My biggest purchase?  A £150 faux leopardskin coat in Miss Selfridge for my drop dead gorgeous Brazilian godchild (who can carry such a look). It was already reduced by 50% and then knocked down – as a pre-Black Friday special - by another 25%.

I’m not sure I’ll do this again next year – I enjoyed the day out with my girlfriend more than the shopping - but savings like these are especially hugely welcome to  people with young families and far more limited budgets than mine.

If you can’t go North, and you really do enjoy the giving side of Christmas, you still need a shopping strategy that avoids leaving you with a smoking credit card and repayment migraine in the New Year.

So, once again, here is my Christmas spending survival guide.  It has faithfully served me – and I hope my readers – for many years:

-       Make lists : Gift recipients; Christmas tree/ornaments; food and drink; entertainment (movies, panto, zoo); Christmas clothes; holiday travel (petrol/train fares). Bring the list with you.

-       Set a spending budget. Use either cash, a debit card or a credit card when shopping, not all three.
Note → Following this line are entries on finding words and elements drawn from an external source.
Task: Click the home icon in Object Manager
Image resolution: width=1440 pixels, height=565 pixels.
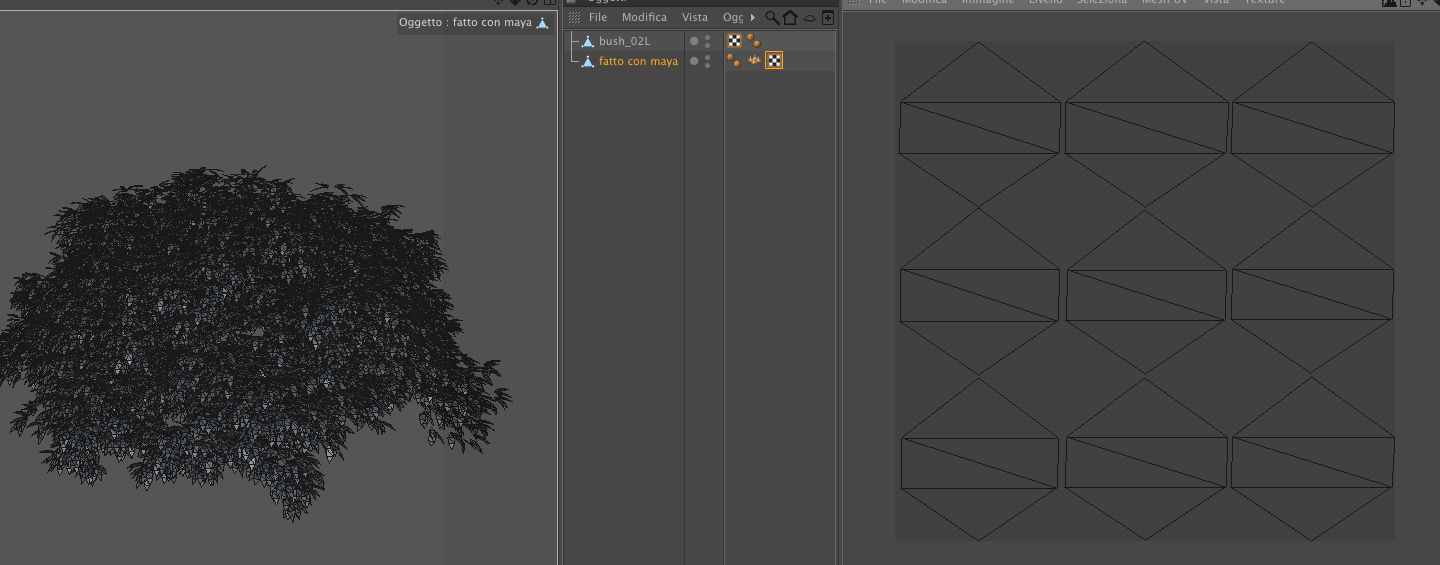Action: coord(790,17)
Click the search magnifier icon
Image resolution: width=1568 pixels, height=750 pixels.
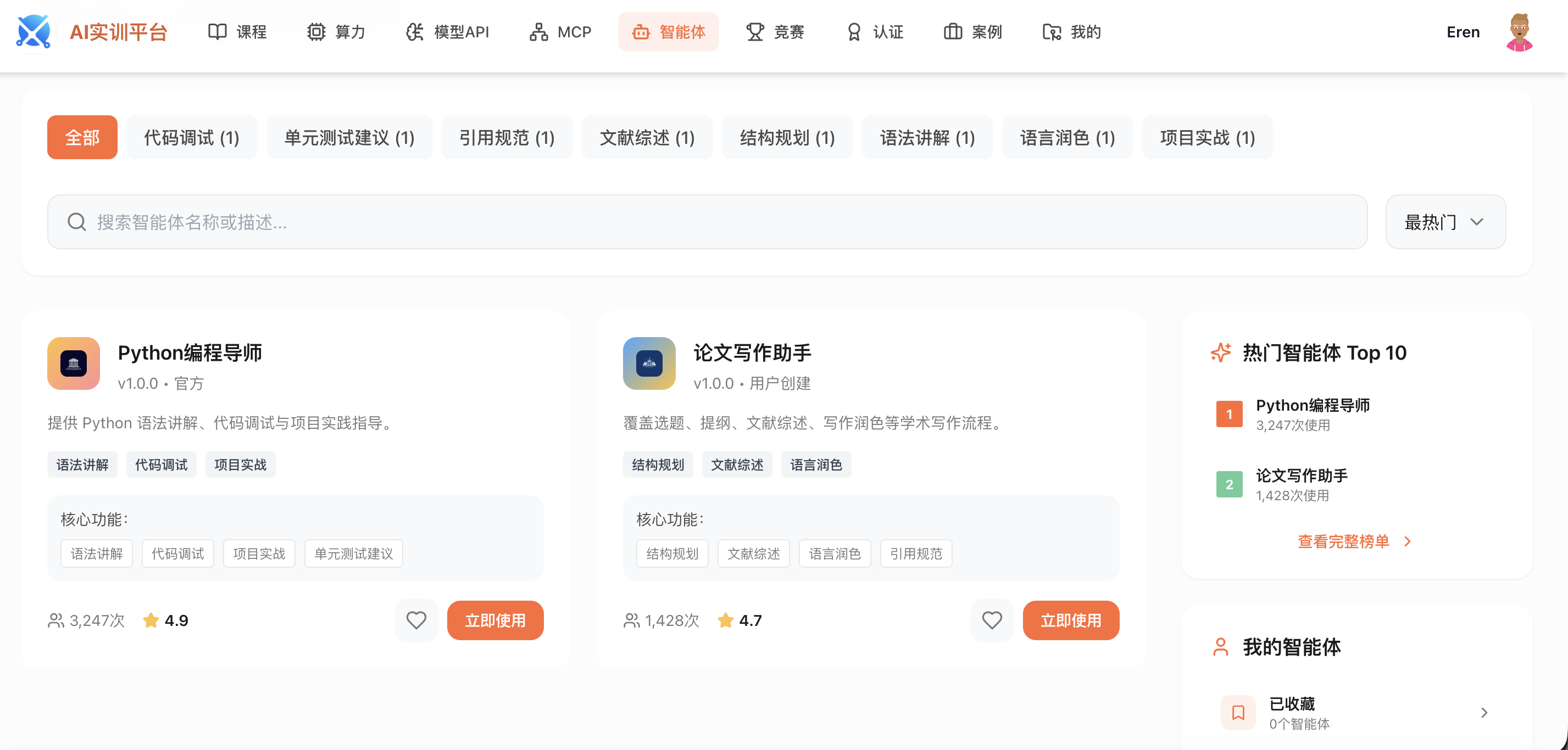tap(77, 221)
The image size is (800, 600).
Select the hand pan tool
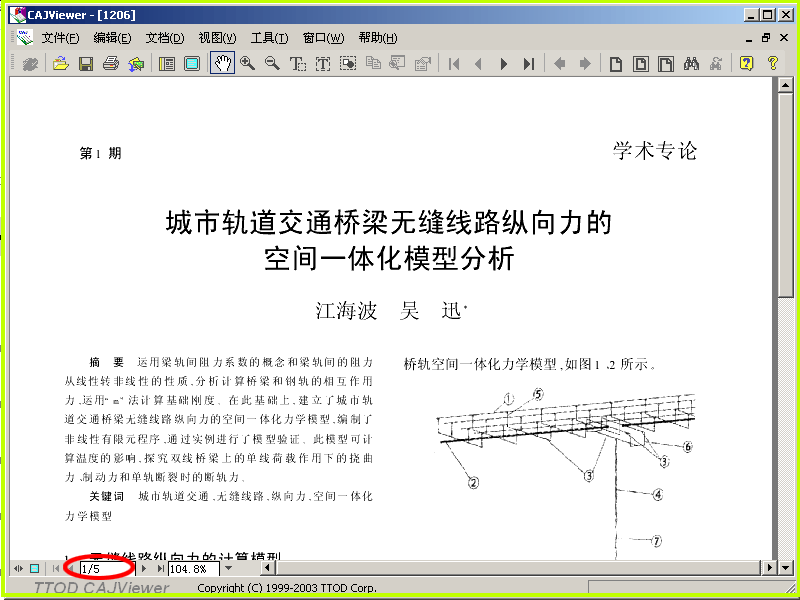222,64
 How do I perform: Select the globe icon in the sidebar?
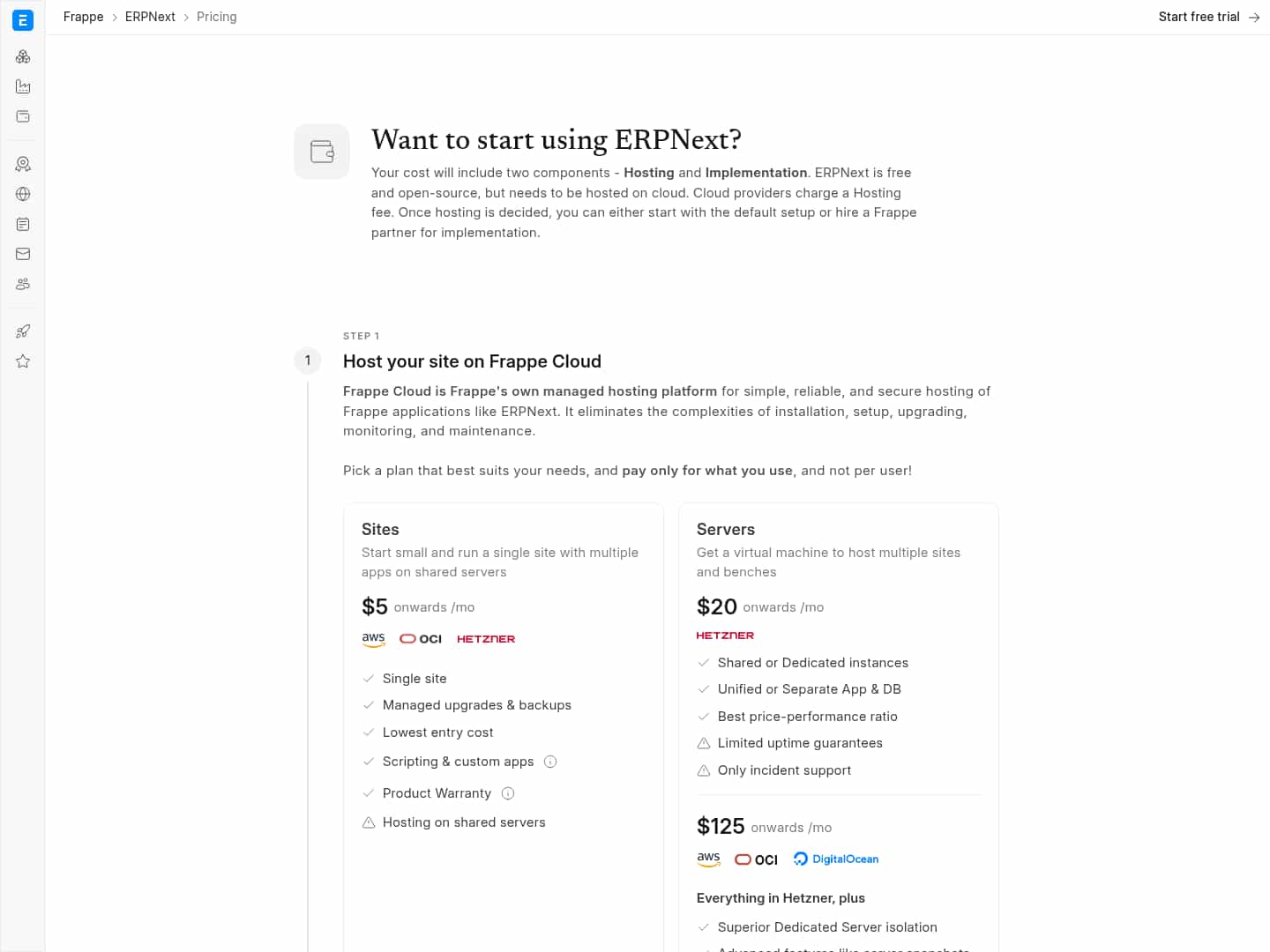pos(22,194)
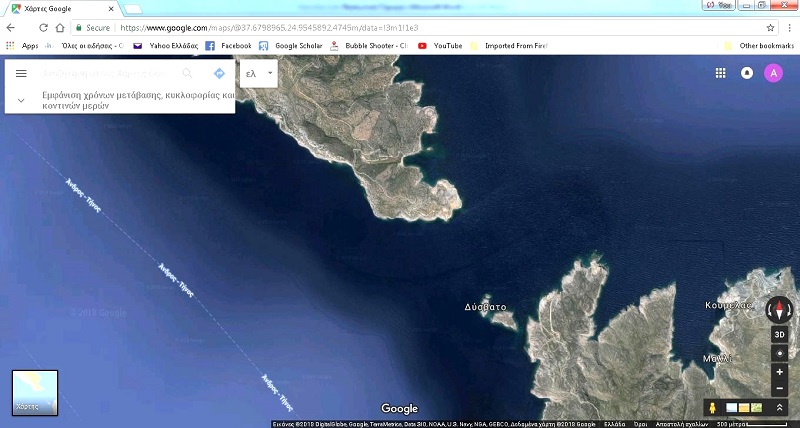This screenshot has height=428, width=800.
Task: Open the Google Maps hamburger menu
Action: (x=21, y=73)
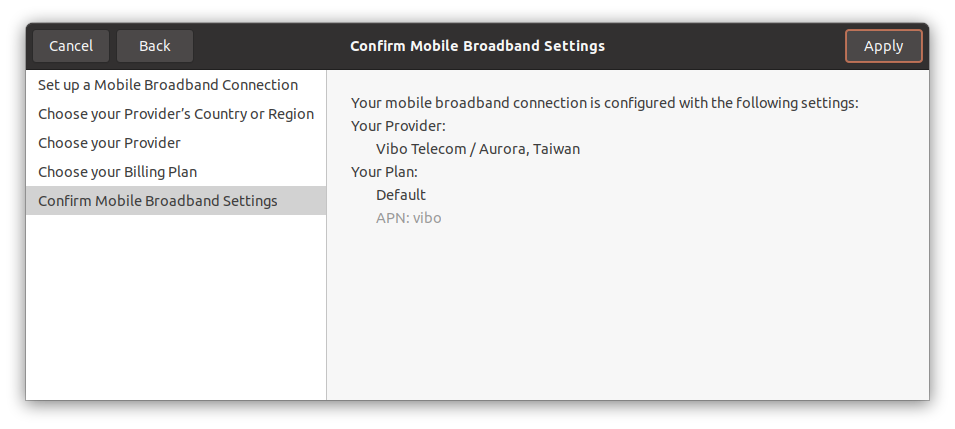The width and height of the screenshot is (955, 429).
Task: Click header bar space between title and Apply
Action: (725, 46)
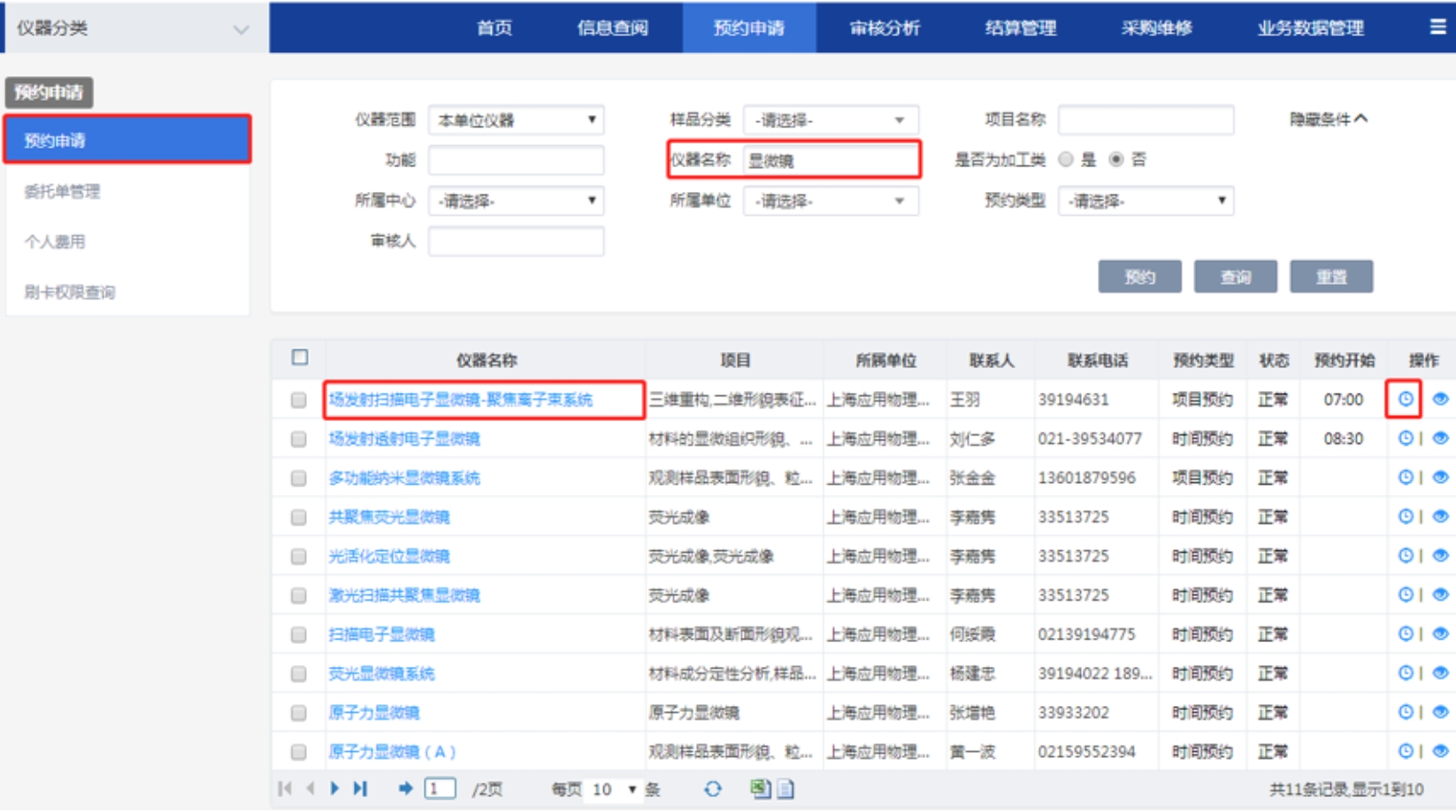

-       Kris Kringle:  Ideal for large extended families. Set a price limit and/or do a themed Kris Kringle:  home made food items, chocolates, services.

-       Choose a gift theme for adult recipients. You can control your spending by opting for...books, DVDs and CDs, plants, food, alcohol. (See Christmas Gift Tips)

-       Compare prices. Use the internet, especially for toys, electronics. You can save time and money, but watch out for shipping charges and deadlines. If you can, shop in Irish owned shops.

-       Pace yourself. Leaving too much to the days before Christmas will result in impulse buying. Never overdress (you’ll get hot and bothered); don’t bring children or a reluctant spouse with you unless they are reliable load bearers. Don’t shop on an empty stomach.

-       Be security conscious. Wear a zipped handbag across your torso when shopping; don’t let anyone see you key in your credit/debit card passwords. Watch your shopping bags. Pickpockets love Christmas.

-       Beat the crowds and shop early. Get out when the crowds are thickest.  

-       Set a shopping time limit, say, a maximum four hours. Stop for a break midway. Check your lists. Once you get tired you’re at risk of overspending.

-       Recycle. This doesn’t just mean giving away gifts you received that you didn’t like. It also means recycling your precious and loved things that the person on your gift list may have admired. This is ideal for people with grandchildren, godchildren, nieces and nephews for whom they can start ‘bottom drawers’, for example.

I still have Christmas cards (and e-cards) to send out; packages to post to Canada and Australia; the tree to go up; lots of baking to do and a day’s worth of wrapping. The (frozen) goose awaits its oven…

And these are the best-spent hours of all…Happy Christmas.